* **AIM OF THE EXERCISE**
Leave the pictures out and reproduce, exactly, the lines from the one with "Shipping & Returns (77, 2383)" through the end of the entries below.

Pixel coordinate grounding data
--------------------
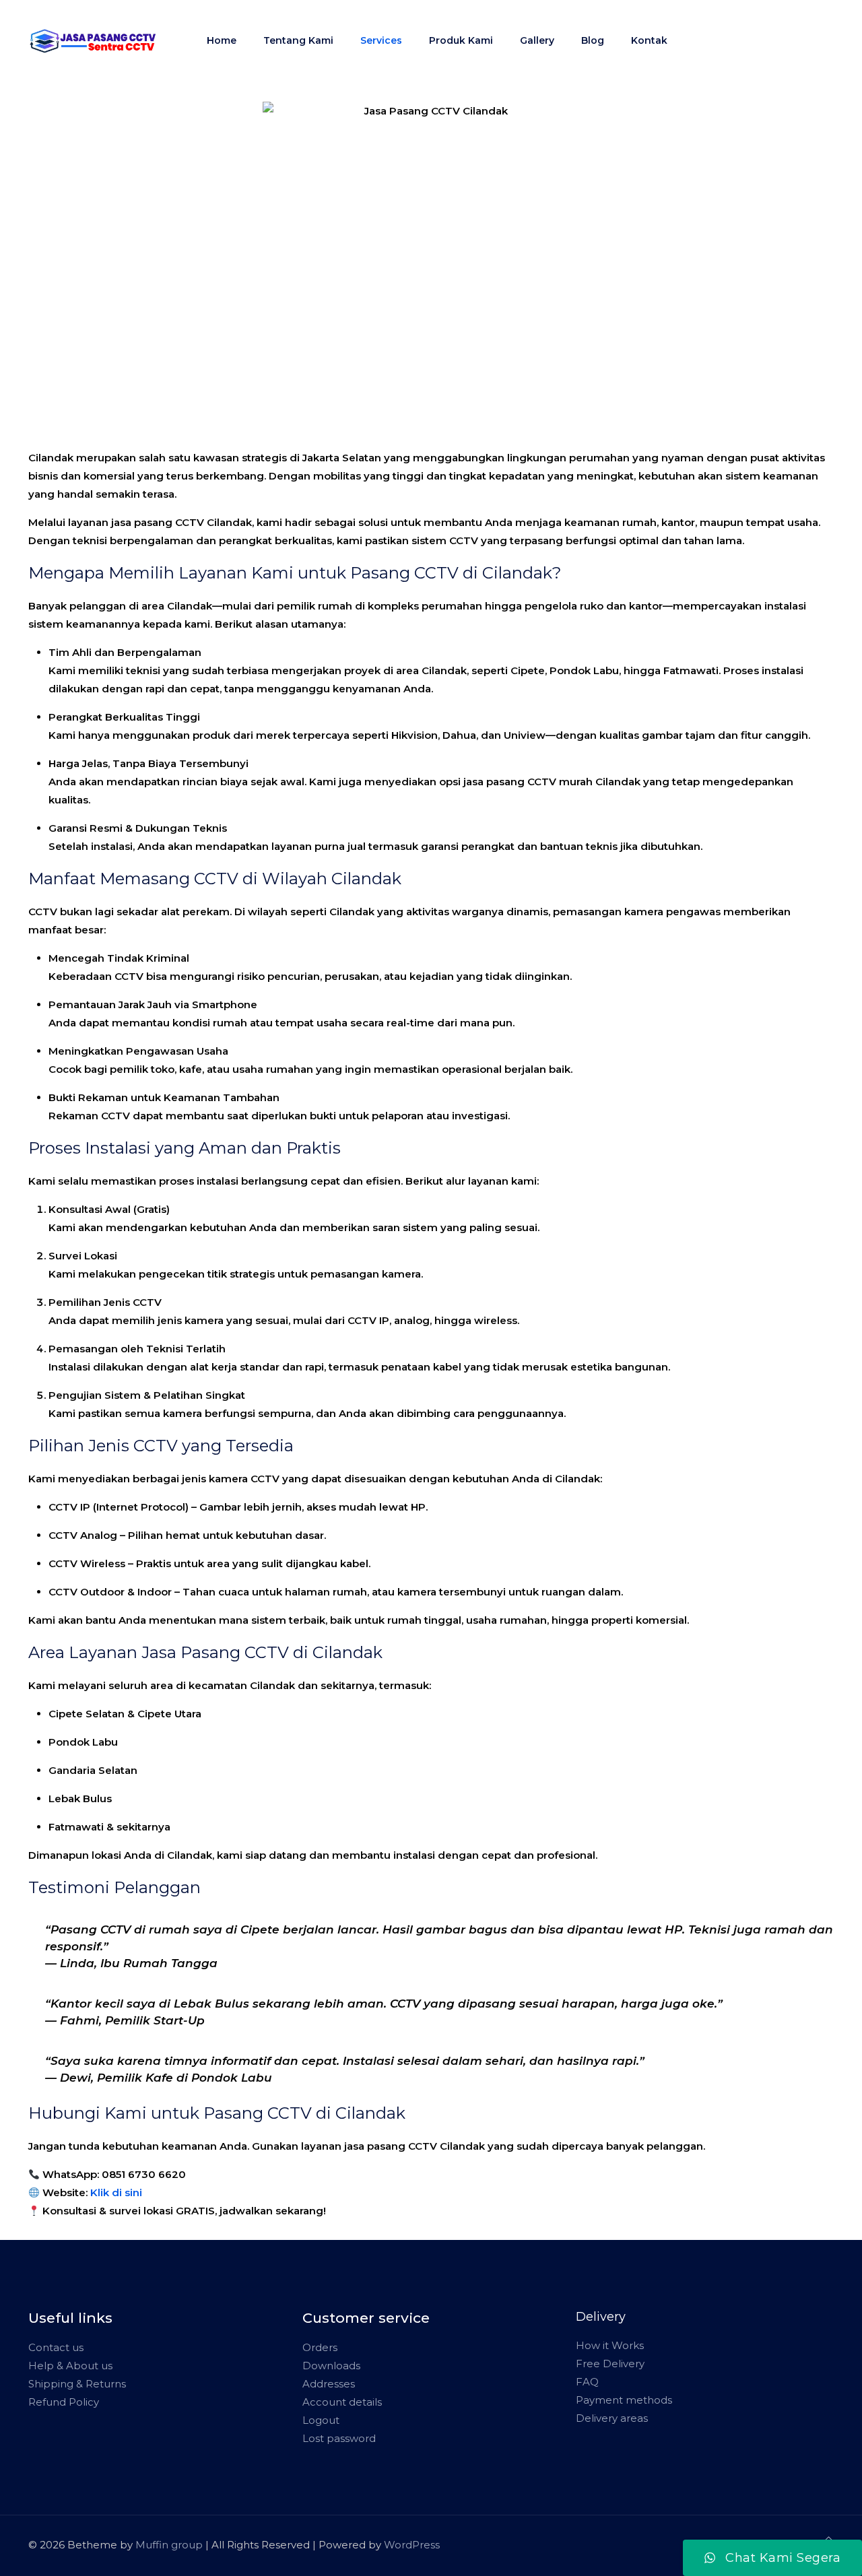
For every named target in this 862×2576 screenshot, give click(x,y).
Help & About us (70, 2365)
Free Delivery (610, 2363)
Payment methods (624, 2399)
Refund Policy (63, 2402)
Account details (342, 2402)
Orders (319, 2347)
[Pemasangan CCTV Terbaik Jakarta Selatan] (93, 40)
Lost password (339, 2438)
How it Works (610, 2345)
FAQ (587, 2381)
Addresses (328, 2383)
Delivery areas (612, 2418)
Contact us (56, 2347)
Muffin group (169, 2544)
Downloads (331, 2365)
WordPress (412, 2544)
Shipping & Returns (77, 2383)
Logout (320, 2420)
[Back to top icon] (829, 2539)
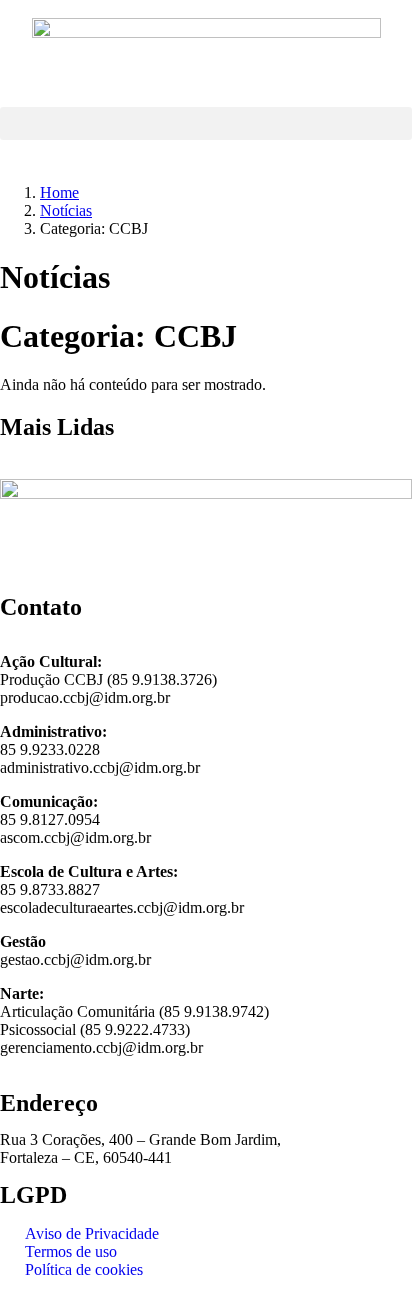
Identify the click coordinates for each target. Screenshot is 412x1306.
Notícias (66, 210)
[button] (206, 123)
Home (59, 192)
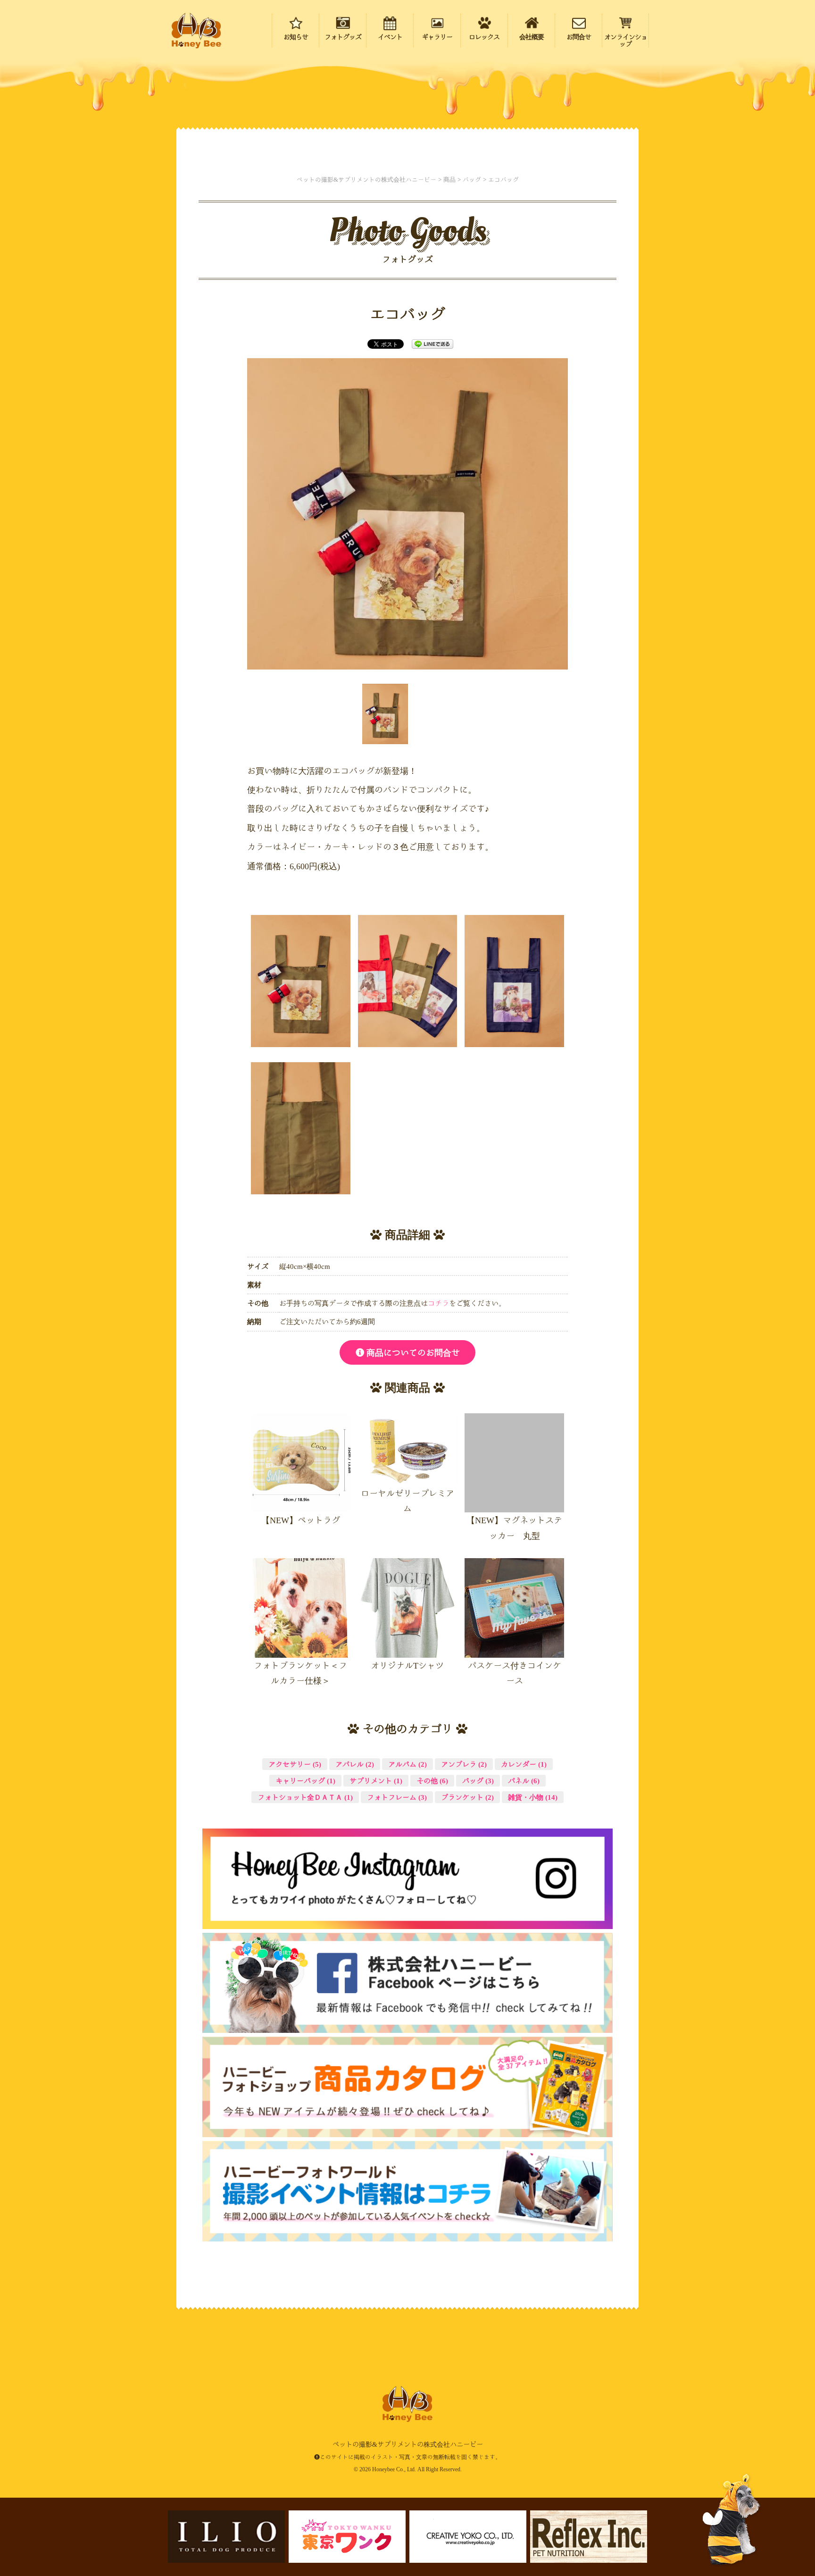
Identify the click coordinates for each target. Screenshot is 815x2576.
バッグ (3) (478, 1780)
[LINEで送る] (432, 343)
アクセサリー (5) (294, 1764)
--------------------
* **RESULT OF THIS TASK**
Shipping & Returns (77, 2383)
Logout (320, 2420)
[Back to top icon] (829, 2539)
Identify the click coordinates for each target. Screenshot is 412x1306.
Notícias (66, 210)
[button] (206, 123)
Home (59, 192)
Identify the click coordinates for each target. Screenshot is 815x2576.
バッグ (3) (478, 1780)
[LINEで送る] (432, 343)
アクセサリー (5) (294, 1764)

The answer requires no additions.